Begründung zu § 125 Abs. 1 Nr. 3 GWB (Selbstreinigung)

Als dritte Voraussetzung für eine ausreichende Selbstreinigung führt Artikel 57 Absatz 6 Unterabsatz 2 der Richtlinie 2014/24/EU an, dass das Unternehmen konkrete technische, organisatorische und personelle Maßnahmen ergriffen hat, die geeignet sind, weitere Straftaten oder Fehlverhalten zu vermeiden. Welche aus dem breiten Spektrum von infrage kommenden Maßnahmen dabei im Einzelnen erforderlich sind, hängt vom jeweiligen Einzelfall ab. Die ergriffenen technischen, organisatorischen und personellen Maßnahmen müssen jedenfalls konkreter
Art und dazu geeignet sein, das Ziel der Vermeidung weiterer Straftaten oder Fehlverhalten zu erreichen. Dabei müssen die Maßnahmen nicht nur generell der Begehung von Straftaten entgegenwirken, sondern auch konkret geeignet sein, eine erneute Begehung der gleichen Straftat zu vermeiden bzw. ausreichende Garantien bieten, dass ein derartiges Fehlverhalten nicht erneut vorkommt. Hierbei handelt es sich um eine Prognoseentscheidung des jeweiligen öffentlichen Auftraggebers.

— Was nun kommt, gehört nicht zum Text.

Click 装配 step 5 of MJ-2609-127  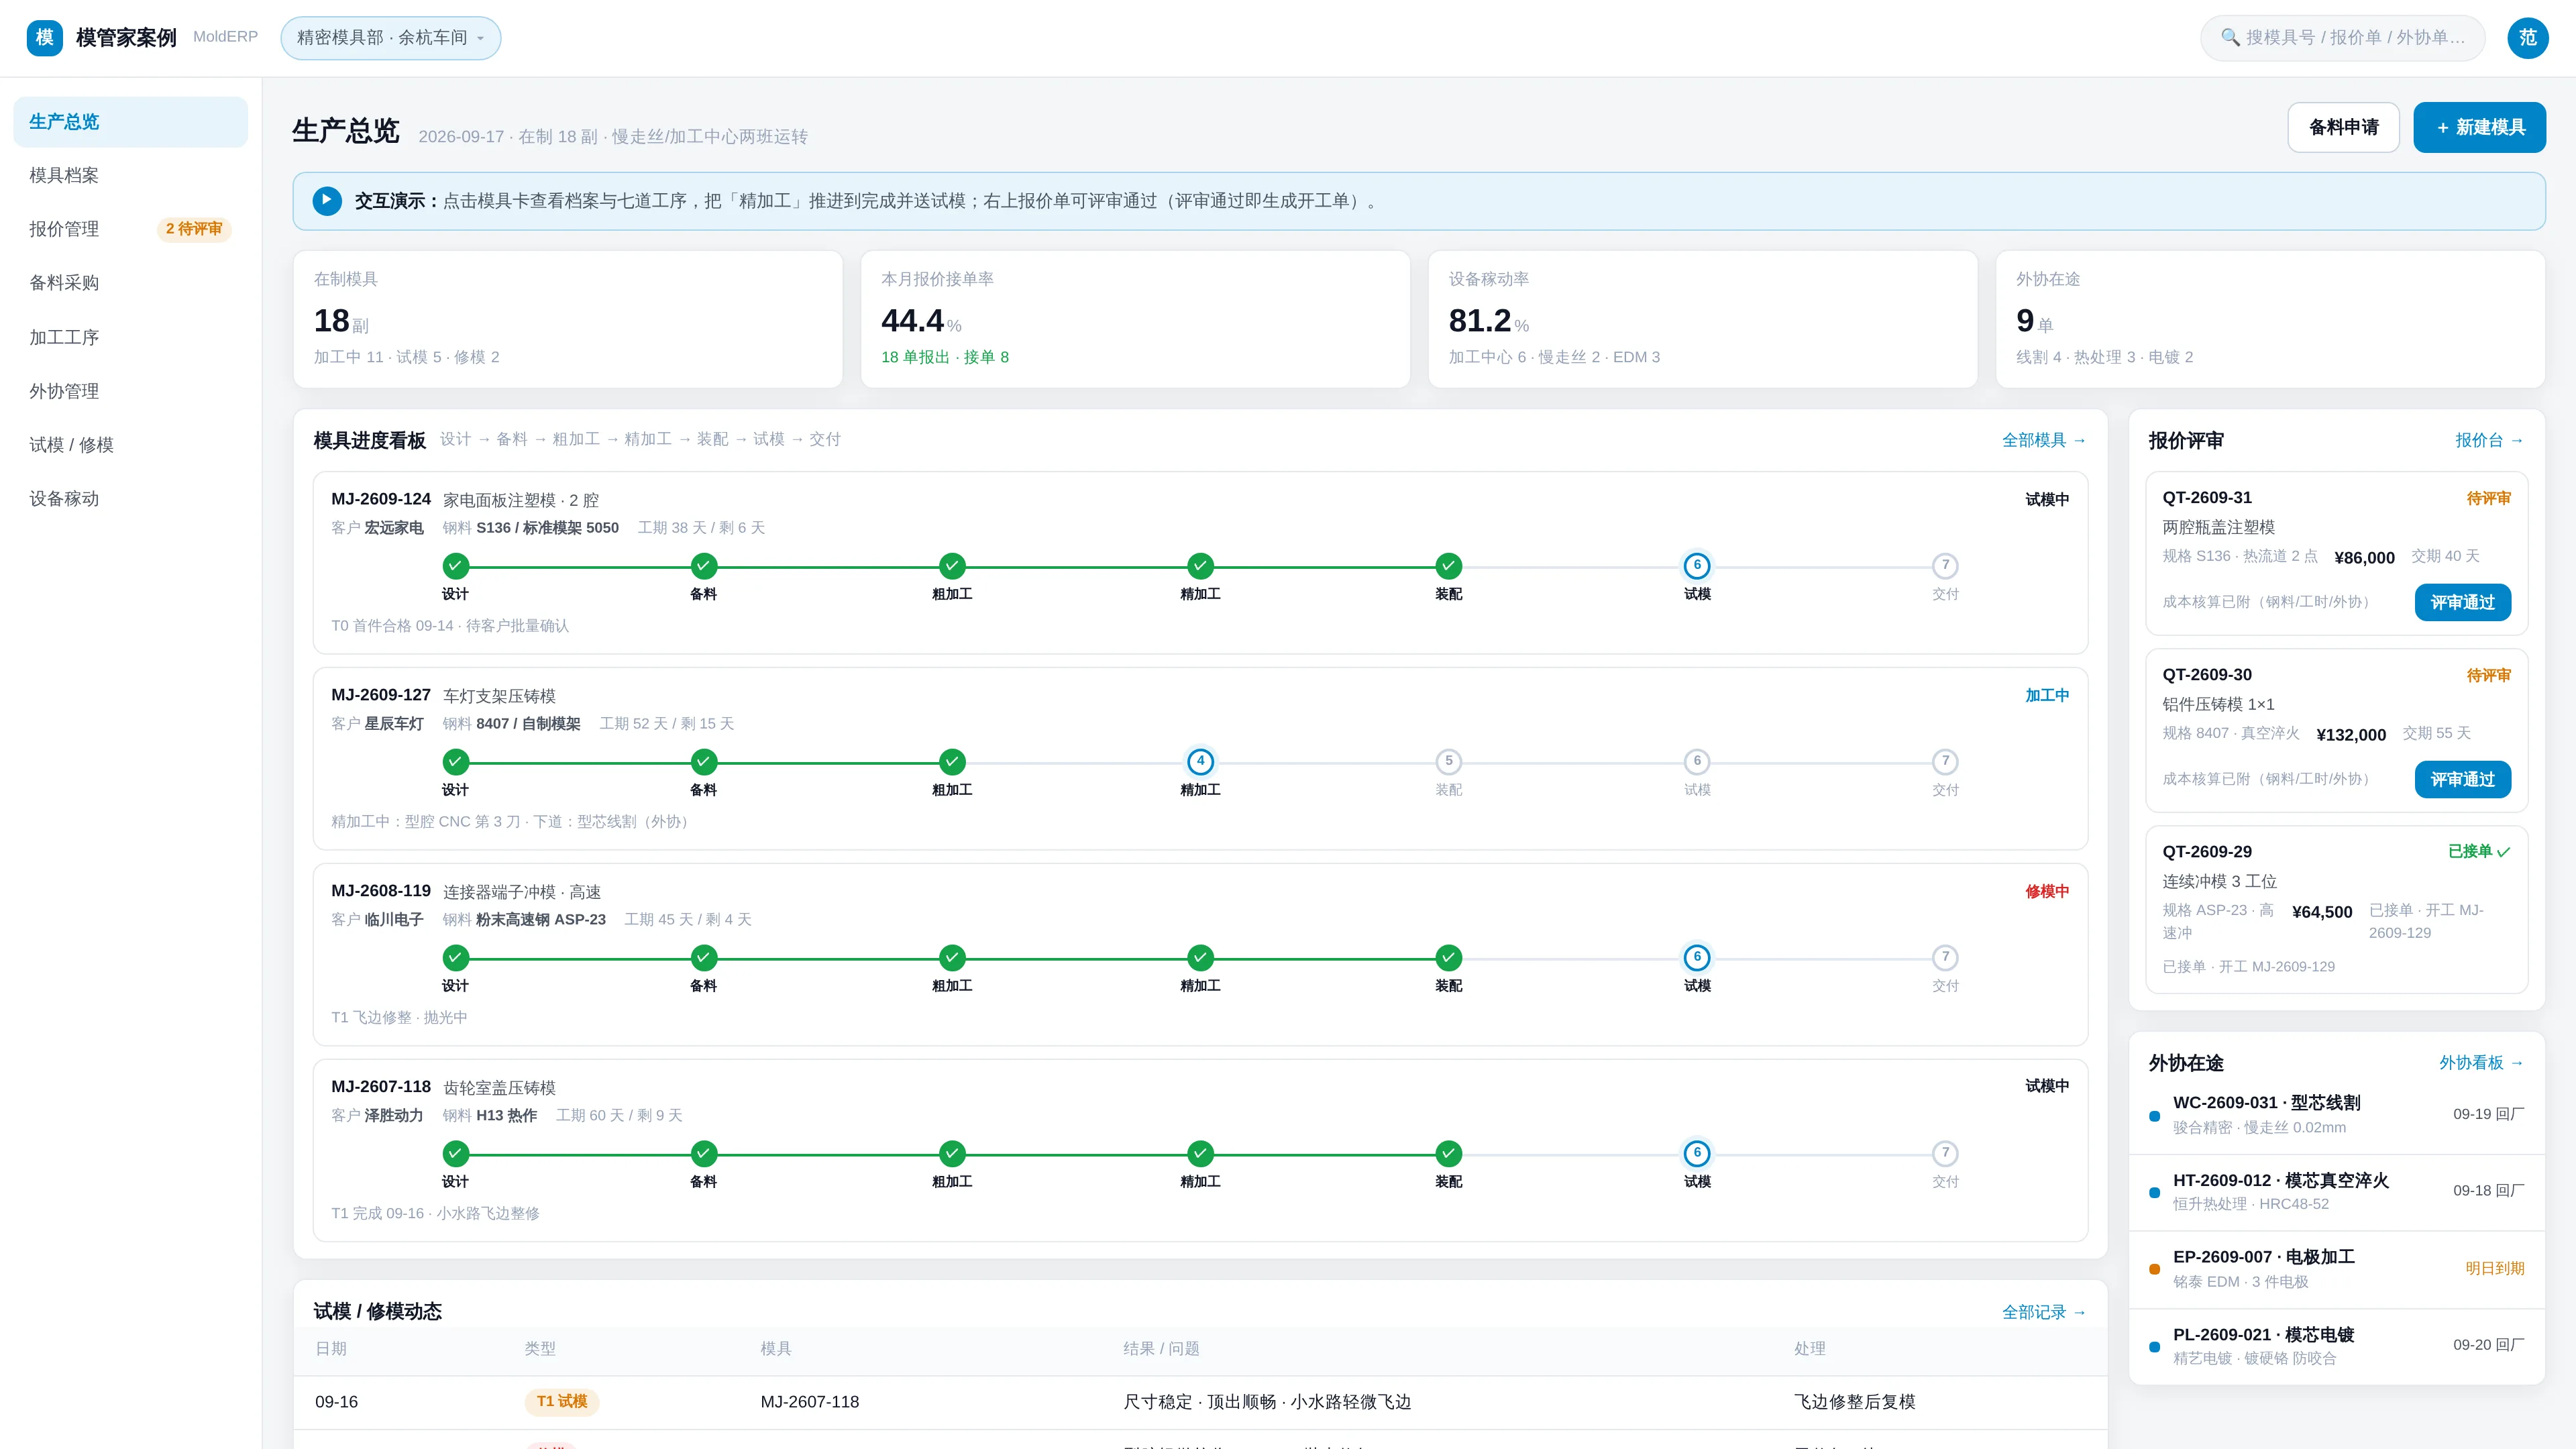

Rechtsprechung und Literatur haben Fallgruppen und Hinweise für derartige Selbstreinigungsmaßnahmen erarbeitet.

Dabei handelt es sich um sogenannte Compliance-Maßnahmen im weitesten Sinne. Erwägungsgrund 102 der Richtlinie 2014/24/EU erläutert die infrage kommenden Compliance-Maßnahmen: „Bei diesen Maßnahmen kann es sich insbesondere um Personal- und Organisationsmaßnahmen handeln, wie den Abbruch aller Verbindungen zu an dem Fehlverhalten beteiligten Personen oder Organisationen, geeignete Personalreorganisationsmaßnahmen, die Einführung von Berichts- und Kontrollsystemen, die Schaffung einer internen Audit-Struktur
zur Überwachung der Compliance oder die Einführung interner Haftungs- und Entschädigungsregelungen. Soweit derartige Maßnahmen ausreichende Garantien bieten, sollte das jeweilige Unternehmen nicht länger alleine aus diesen Gründen ausgeschlossen werden.“ Diese Auflistung möglicher Maßnahmen ist beispielhaft und weder verbindlich noch abschließend.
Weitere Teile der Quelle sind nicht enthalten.